William Leslie Johnson (born November 10, 1954) is an American businessman and politician who has been the U.S. representative for  since 2011. He is a member of the Republican Party.

Early life, education, and business career

Born in Roseboro, North Carolina in 1954, Johnson grew up on family farms.  He entered the United States Air Force in 1973, and married Wanda Florence Porter on April 30, 1975. They had three children. He retired as a Lieutenant Colonel after a military career of more than 26 years. He graduated summa cum laude from Troy University in 1979, and he earned his master's degree from Georgia Tech in 1984. During his tenure in the U.S. Air Force, Johnson was recognized as a Distinguished Graduate from the Air Force Reserve Officer Training Corps, Squadron Officers School, and Air Command & Staff College.

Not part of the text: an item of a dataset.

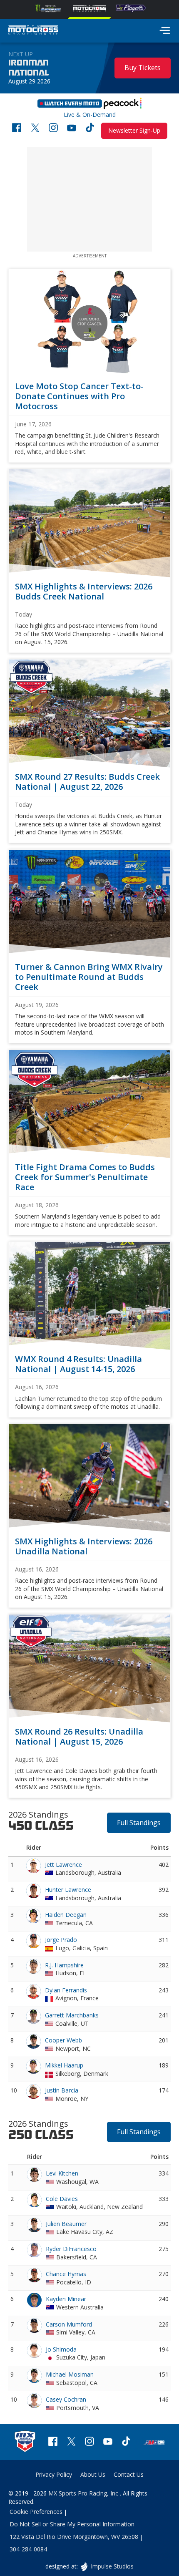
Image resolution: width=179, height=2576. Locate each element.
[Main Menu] (165, 30)
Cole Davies (62, 2199)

Johnson has received the Air Force Meritorious Service Medal, the Air Force Commendation Medal, and the National Defense Service Medal. As Director of the Air Force's Chief Information Officer Staff at U.S. Special Operations Command, he worked directly with senior congressional and Secretary of Defense representatives, as well as top leaders of the various U.S. intelligence communities, to ensure America's Special Operations forces were adequately equipped to carry out critical national security missions.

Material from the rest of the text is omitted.